(Stored items)
▽

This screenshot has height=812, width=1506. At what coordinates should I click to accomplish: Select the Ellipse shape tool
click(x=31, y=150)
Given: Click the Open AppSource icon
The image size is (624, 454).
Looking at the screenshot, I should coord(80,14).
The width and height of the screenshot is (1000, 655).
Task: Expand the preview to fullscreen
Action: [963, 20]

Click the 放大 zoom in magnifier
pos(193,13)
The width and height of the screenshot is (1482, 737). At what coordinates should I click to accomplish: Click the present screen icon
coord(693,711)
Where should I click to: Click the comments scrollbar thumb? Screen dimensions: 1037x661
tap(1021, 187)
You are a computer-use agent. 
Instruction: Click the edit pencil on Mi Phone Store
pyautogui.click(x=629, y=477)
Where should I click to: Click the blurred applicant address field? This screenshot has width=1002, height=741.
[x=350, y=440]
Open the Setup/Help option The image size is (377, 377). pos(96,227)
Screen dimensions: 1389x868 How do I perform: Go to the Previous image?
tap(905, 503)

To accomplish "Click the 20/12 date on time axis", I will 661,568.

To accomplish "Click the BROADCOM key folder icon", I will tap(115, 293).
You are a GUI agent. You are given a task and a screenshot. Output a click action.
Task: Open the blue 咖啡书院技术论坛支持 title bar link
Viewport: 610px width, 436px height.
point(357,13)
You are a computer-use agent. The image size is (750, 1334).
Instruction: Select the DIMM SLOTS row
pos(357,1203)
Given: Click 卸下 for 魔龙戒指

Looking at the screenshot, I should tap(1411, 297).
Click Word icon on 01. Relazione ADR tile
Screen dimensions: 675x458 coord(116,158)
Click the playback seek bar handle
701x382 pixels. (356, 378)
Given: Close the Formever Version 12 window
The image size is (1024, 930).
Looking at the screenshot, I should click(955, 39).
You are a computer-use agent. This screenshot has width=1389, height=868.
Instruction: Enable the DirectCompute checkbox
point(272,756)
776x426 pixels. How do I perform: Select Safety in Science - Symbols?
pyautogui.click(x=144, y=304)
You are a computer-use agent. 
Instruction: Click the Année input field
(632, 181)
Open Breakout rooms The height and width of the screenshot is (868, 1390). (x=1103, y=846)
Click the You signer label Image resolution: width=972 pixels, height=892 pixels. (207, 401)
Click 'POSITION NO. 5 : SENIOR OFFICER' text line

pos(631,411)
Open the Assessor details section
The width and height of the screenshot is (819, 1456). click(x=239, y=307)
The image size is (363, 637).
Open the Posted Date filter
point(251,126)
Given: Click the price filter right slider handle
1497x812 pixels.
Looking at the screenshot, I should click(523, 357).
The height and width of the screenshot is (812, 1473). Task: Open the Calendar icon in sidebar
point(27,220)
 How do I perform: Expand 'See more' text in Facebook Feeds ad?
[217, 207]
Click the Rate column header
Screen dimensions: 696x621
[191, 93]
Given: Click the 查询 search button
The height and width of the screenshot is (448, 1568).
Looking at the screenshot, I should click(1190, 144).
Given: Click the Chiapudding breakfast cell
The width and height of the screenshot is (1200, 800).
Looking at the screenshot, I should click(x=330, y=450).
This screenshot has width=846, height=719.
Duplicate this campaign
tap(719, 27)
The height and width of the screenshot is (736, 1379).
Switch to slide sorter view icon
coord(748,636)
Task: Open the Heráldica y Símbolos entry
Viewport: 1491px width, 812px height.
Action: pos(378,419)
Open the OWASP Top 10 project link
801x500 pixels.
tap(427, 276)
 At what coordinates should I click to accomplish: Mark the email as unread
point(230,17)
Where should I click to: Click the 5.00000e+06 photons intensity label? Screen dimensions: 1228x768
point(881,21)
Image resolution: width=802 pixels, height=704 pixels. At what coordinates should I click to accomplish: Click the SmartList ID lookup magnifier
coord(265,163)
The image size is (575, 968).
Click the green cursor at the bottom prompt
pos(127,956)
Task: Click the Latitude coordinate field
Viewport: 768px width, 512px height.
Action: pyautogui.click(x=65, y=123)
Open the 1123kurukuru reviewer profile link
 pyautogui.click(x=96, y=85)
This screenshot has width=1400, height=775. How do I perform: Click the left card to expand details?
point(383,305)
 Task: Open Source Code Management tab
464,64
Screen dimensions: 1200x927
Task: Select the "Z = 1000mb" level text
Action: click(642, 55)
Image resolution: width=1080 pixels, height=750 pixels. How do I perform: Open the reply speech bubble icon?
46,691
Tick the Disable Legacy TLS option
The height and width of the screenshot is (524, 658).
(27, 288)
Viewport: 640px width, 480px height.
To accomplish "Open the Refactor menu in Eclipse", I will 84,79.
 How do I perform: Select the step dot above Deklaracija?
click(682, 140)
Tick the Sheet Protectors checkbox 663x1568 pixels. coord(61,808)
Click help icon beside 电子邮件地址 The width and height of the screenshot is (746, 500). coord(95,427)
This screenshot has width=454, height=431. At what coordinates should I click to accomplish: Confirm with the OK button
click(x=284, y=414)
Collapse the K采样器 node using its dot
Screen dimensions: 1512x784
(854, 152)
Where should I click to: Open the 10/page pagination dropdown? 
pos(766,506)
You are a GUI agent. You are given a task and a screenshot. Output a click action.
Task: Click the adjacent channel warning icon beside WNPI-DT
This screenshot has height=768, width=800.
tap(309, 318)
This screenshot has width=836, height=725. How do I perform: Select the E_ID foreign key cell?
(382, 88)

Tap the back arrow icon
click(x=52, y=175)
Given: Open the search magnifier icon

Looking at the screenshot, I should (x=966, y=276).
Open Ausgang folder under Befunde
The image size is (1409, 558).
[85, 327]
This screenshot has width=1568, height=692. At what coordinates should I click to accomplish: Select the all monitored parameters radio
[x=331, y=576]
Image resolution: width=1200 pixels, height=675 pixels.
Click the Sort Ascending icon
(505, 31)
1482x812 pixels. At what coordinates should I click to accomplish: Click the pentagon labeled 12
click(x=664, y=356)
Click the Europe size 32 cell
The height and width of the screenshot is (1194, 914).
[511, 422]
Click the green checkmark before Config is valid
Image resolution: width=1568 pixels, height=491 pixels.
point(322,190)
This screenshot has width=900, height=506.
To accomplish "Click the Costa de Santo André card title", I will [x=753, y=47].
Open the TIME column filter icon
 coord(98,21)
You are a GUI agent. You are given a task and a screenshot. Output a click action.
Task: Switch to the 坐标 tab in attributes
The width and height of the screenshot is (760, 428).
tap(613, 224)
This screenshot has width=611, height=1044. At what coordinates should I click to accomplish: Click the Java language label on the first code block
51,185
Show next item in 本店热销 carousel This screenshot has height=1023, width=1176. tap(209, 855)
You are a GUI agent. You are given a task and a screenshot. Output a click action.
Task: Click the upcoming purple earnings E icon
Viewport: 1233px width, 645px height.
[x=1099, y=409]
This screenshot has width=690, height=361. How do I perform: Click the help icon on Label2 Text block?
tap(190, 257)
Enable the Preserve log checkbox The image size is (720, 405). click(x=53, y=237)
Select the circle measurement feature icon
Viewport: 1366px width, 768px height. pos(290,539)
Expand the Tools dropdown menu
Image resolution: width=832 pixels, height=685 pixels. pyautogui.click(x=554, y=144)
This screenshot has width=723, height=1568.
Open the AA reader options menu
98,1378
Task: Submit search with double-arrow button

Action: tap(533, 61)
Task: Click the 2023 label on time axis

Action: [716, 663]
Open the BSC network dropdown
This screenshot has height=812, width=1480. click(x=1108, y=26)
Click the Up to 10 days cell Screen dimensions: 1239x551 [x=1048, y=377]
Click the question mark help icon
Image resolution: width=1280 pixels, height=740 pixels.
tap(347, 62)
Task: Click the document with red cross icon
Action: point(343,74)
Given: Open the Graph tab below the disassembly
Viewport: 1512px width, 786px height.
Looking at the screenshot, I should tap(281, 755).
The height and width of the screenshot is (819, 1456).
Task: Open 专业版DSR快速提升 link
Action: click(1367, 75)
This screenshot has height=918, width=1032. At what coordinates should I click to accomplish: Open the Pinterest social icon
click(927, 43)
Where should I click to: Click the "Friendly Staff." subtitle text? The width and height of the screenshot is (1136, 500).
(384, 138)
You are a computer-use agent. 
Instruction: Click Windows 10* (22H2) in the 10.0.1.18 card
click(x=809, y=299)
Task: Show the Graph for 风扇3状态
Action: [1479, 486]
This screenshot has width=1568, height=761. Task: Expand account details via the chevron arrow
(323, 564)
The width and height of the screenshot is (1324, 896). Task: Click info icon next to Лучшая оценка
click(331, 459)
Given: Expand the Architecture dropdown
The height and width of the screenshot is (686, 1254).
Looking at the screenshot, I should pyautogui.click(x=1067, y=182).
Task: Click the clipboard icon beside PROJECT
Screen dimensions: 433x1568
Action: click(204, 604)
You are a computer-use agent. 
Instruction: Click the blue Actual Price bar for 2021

△

### [TASK TO CARRY OUT]
Above are the lines; repeat exactly the ones from the line containing "Tap the back arrow icon" down to the line containing "Enable the Preserve", both inclusive.

### [ANSWER TO THIS TASK]
Tap the back arrow icon
click(x=52, y=175)
Given: Open the search magnifier icon

Looking at the screenshot, I should (x=966, y=276).
Open Ausgang folder under Befunde
The image size is (1409, 558).
[85, 327]
This screenshot has width=1568, height=692. At what coordinates should I click to accomplish: Select the all monitored parameters radio
[x=331, y=576]
Image resolution: width=1200 pixels, height=675 pixels.
Click the Sort Ascending icon
(505, 31)
1482x812 pixels. At what coordinates should I click to accomplish: Click the pentagon labeled 12
click(x=664, y=356)
Click the Europe size 32 cell
The height and width of the screenshot is (1194, 914).
[511, 422]
Click the green checkmark before Config is valid
Image resolution: width=1568 pixels, height=491 pixels.
point(322,190)
This screenshot has width=900, height=506.
To accomplish "Click the Costa de Santo André card title", I will [x=753, y=47].
Open the TIME column filter icon
 coord(98,21)
You are a GUI agent. You are given a task and a screenshot. Output a click action.
Task: Switch to the 坐标 tab in attributes
The width and height of the screenshot is (760, 428).
tap(613, 224)
This screenshot has width=611, height=1044. At what coordinates should I click to accomplish: Click the Java language label on the first code block
51,185
Show next item in 本店热销 carousel This screenshot has height=1023, width=1176. tap(209, 855)
You are a GUI agent. You are given a task and a screenshot. Output a click action.
Task: Click the upcoming purple earnings E icon
Viewport: 1233px width, 645px height.
[x=1099, y=409]
This screenshot has width=690, height=361. How do I perform: Click the help icon on Label2 Text block?
tap(190, 257)
Enable the Preserve log checkbox The image size is (720, 405). click(x=53, y=237)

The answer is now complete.